# Technical Document Extraction: Accuracy vs. Model Generation Budget
## 1. Image Overview
This image is a line graph illustrating the relationship between the computational budget (defined as the number of model generations) and the resulting accuracy of a system. The data is categorized by different "Temperature" (Temp) settings, ranging from 0.4 to 1.4.
## 2. Component Isolation
### A. Header/Axes
* **Y-Axis Label:** Accuracy
* **Y-Axis Scale:** Linear, ranging from 0.1 to 0.6 (with major ticks at 0.2, 0.3, 0.4, 0.5, 0.6).
* **X-Axis Label:** Budget (# of model generations)
* **X-Axis Scale:** Logarithmic (base 2), ranging from $2^0$ (1) to $2^7$ (128). Specific markers: $2^0, 2^1, 2^2, 2^3, 2^4, 2^5, 2^6, 2^7$.
### B. Legend (Spatial Grounding: Bottom Right [x≈0.8, y≈0.3])
The legend identifies six distinct data series based on color and marker:
* **Blue (●):** Temp=0.4
* **Dark Red (●):** Temp=0.6
* **Purple (●):** Temp=0.8
* **Green (●):** Temp=1.0
* **Orange (●):** Temp=1.2
* **Pink (●):** Temp=1.4
## 3. Trend Verification and Data Extraction
All series exhibit a general upward trend: as the budget (number of generations) increases, accuracy improves. However, the rate of improvement and the final saturation point vary by temperature.
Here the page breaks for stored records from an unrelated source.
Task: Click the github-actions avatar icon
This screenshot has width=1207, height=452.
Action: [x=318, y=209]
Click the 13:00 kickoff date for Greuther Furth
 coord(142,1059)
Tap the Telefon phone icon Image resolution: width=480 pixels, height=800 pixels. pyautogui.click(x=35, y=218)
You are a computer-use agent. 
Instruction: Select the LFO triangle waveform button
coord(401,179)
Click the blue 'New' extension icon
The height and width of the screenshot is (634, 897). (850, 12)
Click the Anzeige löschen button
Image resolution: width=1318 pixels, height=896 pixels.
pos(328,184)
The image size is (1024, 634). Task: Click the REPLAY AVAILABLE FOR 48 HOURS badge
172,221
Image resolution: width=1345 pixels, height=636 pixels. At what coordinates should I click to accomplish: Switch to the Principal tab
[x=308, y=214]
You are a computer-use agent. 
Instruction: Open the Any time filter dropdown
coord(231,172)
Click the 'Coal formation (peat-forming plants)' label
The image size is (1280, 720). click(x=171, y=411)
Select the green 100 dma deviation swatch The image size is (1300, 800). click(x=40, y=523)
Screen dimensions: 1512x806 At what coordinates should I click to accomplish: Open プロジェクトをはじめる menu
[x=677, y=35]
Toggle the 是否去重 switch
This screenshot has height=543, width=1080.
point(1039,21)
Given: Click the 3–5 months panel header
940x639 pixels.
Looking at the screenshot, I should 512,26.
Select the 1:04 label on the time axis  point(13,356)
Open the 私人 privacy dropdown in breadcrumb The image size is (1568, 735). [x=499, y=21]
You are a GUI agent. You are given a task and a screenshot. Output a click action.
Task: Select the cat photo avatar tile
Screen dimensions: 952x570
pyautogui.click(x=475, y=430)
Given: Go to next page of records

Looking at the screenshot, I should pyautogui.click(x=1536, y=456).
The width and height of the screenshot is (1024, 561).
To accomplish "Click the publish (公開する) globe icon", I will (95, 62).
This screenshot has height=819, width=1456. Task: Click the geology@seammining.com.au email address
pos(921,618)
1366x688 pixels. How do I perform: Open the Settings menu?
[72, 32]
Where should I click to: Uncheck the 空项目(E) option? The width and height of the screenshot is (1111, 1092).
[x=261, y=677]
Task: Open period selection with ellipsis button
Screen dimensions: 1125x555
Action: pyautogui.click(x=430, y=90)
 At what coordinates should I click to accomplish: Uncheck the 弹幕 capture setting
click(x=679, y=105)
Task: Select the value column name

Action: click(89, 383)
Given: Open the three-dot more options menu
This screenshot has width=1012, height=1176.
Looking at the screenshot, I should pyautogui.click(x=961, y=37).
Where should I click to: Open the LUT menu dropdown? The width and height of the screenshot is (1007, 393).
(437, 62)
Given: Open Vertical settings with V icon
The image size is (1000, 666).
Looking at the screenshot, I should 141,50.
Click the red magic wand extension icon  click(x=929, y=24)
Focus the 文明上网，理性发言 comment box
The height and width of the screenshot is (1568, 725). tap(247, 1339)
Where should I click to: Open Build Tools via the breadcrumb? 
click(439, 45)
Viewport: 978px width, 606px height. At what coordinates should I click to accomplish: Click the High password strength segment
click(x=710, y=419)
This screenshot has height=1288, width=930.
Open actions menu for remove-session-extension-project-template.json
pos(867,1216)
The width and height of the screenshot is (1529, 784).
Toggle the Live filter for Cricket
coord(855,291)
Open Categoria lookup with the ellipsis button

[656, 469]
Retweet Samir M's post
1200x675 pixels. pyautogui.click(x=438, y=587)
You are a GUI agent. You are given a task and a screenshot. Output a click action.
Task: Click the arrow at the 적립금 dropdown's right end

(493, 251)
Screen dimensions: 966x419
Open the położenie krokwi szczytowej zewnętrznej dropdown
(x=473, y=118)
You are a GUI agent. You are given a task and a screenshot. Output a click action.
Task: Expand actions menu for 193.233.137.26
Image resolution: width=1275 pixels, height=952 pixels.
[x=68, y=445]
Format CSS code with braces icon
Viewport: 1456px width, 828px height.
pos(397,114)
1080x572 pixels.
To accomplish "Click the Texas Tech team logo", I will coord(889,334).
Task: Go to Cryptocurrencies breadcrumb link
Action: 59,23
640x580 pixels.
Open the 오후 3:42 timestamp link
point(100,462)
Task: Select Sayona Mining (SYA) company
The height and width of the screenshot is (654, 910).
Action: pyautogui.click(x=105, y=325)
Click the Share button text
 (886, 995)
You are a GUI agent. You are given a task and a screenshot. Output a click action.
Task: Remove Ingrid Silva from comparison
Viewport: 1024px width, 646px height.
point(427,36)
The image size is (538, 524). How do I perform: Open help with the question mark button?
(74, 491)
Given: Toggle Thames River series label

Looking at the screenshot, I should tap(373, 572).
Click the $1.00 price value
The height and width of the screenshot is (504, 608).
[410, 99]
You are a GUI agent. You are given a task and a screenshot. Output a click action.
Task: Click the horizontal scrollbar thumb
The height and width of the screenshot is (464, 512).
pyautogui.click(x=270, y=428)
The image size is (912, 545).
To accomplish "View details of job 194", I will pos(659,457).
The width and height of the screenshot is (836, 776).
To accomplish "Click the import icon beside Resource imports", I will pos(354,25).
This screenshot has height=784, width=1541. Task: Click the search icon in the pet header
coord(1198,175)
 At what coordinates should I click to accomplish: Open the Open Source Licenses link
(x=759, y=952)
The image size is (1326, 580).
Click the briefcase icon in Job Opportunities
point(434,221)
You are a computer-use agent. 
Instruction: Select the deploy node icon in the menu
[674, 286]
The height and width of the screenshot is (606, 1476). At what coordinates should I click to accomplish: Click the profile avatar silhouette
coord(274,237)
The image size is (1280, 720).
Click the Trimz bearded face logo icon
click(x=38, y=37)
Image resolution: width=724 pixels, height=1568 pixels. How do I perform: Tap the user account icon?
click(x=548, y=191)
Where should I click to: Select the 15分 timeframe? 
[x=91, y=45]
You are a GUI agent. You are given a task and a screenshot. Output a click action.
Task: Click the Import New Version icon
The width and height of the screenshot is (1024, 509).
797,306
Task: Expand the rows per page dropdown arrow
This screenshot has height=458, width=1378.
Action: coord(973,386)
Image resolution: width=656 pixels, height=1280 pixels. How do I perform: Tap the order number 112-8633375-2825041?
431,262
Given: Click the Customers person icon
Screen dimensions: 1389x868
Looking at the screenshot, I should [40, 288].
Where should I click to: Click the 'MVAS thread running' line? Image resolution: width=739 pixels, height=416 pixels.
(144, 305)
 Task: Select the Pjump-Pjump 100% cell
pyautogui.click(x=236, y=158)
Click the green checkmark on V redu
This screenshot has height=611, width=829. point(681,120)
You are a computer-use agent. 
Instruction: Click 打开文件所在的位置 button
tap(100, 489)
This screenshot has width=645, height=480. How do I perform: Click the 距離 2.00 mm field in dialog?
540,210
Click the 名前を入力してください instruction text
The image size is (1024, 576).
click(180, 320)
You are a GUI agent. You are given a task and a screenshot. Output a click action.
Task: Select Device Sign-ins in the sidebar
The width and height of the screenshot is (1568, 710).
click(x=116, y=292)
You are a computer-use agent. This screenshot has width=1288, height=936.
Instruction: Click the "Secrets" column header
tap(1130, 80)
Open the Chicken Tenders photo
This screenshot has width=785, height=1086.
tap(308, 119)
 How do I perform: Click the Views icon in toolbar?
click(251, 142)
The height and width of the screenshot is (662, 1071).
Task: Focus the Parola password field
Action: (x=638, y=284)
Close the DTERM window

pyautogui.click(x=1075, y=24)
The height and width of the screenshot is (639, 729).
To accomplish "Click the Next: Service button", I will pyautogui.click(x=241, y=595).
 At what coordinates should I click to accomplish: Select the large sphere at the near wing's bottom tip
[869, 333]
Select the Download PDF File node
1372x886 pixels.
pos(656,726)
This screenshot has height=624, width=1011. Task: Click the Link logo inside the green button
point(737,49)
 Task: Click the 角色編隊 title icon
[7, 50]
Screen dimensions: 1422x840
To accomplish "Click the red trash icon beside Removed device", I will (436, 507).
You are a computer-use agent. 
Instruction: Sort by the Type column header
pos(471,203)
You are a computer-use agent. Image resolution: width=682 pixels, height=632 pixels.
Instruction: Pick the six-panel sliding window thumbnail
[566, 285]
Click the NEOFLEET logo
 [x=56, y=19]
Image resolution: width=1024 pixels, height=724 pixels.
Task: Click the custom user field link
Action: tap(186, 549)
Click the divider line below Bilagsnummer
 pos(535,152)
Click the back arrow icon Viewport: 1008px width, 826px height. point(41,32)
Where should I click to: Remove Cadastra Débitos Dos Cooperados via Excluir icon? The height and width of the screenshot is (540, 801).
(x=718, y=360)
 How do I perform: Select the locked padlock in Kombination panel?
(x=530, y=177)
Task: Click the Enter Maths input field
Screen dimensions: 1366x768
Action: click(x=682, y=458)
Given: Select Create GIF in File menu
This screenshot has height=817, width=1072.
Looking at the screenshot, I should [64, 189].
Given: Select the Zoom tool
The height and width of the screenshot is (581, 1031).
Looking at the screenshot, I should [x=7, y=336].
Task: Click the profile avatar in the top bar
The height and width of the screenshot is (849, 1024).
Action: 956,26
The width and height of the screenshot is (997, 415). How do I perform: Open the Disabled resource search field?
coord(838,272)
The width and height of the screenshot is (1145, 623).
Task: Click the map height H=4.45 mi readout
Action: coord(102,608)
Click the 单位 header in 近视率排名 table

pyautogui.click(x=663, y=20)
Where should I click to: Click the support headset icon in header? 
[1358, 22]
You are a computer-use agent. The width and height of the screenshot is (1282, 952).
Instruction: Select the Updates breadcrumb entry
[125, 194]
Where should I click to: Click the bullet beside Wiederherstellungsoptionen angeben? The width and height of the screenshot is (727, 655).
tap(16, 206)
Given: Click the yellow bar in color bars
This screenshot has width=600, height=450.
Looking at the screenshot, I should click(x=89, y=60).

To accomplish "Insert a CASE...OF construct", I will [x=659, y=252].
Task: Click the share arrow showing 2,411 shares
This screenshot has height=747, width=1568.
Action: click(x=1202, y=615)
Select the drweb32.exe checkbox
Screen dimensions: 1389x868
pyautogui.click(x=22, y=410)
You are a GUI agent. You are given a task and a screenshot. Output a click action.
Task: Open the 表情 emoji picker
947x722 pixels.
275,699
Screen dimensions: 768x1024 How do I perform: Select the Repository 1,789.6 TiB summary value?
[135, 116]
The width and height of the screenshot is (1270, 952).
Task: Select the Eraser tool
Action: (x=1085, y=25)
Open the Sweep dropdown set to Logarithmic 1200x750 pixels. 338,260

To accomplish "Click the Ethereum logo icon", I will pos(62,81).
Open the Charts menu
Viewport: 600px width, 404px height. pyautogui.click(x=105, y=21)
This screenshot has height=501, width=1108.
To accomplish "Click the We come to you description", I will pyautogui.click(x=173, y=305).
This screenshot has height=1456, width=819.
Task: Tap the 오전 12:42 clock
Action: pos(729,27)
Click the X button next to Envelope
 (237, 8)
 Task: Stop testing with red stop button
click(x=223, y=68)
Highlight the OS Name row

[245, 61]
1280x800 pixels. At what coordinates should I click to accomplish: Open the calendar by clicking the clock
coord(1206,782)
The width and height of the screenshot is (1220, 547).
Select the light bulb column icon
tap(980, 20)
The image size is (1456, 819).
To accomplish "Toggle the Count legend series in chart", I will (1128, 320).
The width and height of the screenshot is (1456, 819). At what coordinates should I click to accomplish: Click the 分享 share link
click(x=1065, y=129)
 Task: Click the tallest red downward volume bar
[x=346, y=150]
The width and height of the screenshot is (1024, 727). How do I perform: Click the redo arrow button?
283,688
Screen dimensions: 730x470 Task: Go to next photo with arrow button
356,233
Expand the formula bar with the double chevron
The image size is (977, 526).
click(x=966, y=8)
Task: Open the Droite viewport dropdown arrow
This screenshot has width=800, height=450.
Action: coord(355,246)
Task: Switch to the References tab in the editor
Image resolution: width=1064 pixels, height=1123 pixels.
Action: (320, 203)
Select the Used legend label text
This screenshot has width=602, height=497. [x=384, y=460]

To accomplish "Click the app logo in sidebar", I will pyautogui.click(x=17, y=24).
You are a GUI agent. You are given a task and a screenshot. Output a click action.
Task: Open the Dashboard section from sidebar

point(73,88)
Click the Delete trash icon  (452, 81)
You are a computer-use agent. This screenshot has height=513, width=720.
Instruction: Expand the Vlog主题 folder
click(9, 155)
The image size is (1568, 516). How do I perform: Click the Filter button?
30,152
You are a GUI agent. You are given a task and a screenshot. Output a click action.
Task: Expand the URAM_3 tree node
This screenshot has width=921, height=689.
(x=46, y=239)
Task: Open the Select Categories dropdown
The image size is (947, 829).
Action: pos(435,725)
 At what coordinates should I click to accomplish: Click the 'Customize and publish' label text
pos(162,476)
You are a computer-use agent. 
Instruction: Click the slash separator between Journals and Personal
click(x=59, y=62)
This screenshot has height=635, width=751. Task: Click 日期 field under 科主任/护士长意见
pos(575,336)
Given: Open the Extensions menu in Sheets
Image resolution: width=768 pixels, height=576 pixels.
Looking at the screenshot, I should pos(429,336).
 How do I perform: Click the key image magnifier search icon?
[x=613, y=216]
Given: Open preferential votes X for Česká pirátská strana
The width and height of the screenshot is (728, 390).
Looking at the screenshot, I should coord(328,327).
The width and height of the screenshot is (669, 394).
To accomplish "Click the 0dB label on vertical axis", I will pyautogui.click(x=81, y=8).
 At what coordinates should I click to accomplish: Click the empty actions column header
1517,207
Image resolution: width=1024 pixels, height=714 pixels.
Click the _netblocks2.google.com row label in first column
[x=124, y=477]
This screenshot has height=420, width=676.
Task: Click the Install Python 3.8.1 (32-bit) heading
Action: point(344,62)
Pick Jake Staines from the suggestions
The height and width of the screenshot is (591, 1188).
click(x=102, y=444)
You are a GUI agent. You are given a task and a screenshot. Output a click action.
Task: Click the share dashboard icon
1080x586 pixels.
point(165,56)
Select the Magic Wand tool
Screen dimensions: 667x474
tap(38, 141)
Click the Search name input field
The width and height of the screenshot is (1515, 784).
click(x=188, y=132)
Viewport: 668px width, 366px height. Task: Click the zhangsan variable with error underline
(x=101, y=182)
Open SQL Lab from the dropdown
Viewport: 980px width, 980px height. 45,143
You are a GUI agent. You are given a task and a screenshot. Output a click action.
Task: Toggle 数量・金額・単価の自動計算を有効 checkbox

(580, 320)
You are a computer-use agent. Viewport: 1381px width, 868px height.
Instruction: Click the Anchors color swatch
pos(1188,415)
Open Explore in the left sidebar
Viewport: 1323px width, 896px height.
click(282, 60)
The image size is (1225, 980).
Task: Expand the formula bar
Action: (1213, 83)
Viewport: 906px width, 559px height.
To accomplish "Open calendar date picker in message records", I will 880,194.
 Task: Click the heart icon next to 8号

### Data Table (Estimated Values)
| Budget ($2^n$) | Temp=0.4 (Blue) | Temp=0.6 (Red) | Temp=0.8 (Purple) | Temp=1.0 (Green) | Temp=1.2 (Orange) | Temp=1.4 (Pink) |
| :--- | :--- | :--- | :--- | :--- | :--- | :--- |
| **$2^0$ (1)** | 0.23 | 0.18 | 0.17 | 0.22 | 0.20 | 0.13 |
| **$2^1$ (2)** | 0.35 | 0.33 | 0.30 | 0.31 | 0.29 | 0.23 |
| **$2^2$ (4)** | 0.43 | 0.40 | 0.41 | 0.41 | 0.44 | 0.34 |
| **$2^3$ (8)** | 0.51 | 0.47 | 0.51 | 0.46 | 0.46 | 0.50 |
| **$2^4$ (16)** | 0.50 | 0.55 | 0.55 | 0.52 | 0.55 | 0.55 |
| **$2^5$ (32)** | 0.54 | 0.59 | 0.59 | 0.53 | 0.56 | 0.59 |
| **$2^6$ (64)** | 0.58 | 0.55 | 0.56 | 0.57 | 0.59 | 0.52 |
| **$2^7$ (128)** | 0.64 | 0.52 | 0.58 | 0.58 | 0.59 | 0.55 |
## 4. Key Observations and Analysis
* **Low Budget Performance ($2^0$ to $2^2$):** Lower temperatures (specifically Temp=0.4) generally start with higher accuracy. Temp=1.4 (Pink) is the clear underperformer at low budgets, starting significantly lower than the others.
* **Mid-Range Convergence ($2^3$ to $2^5$):** Between 8 and 32 generations, the performance of all temperature settings converges significantly, with most values falling between 0.45 and 0.60.
* **High Budget Performance ($2^6$ to $2^7$):**
* **Temp=0.4 (Blue)** shows the most consistent late-stage growth, achieving the highest overall accuracy of approximately 0.64 at the $2^7$ budget.
* **Temp=0.6 (Red)** and **Temp=1.4 (Pink)** exhibit "peaking" behavior, where accuracy actually declines or plateaus after $2^5$.
* **Temp=1.2 (Orange)** and **Temp=1.0 (Green)** show stable, high performance at the maximum budget, plateauing around 0.58-0.59.
* **Optimal Temperature:** While lower temperatures perform better at the extremes (very low and very high budgets), a mid-range temperature like 0.8 or 1.2 provides more consistent, competitive results across the middle of the budget spectrum.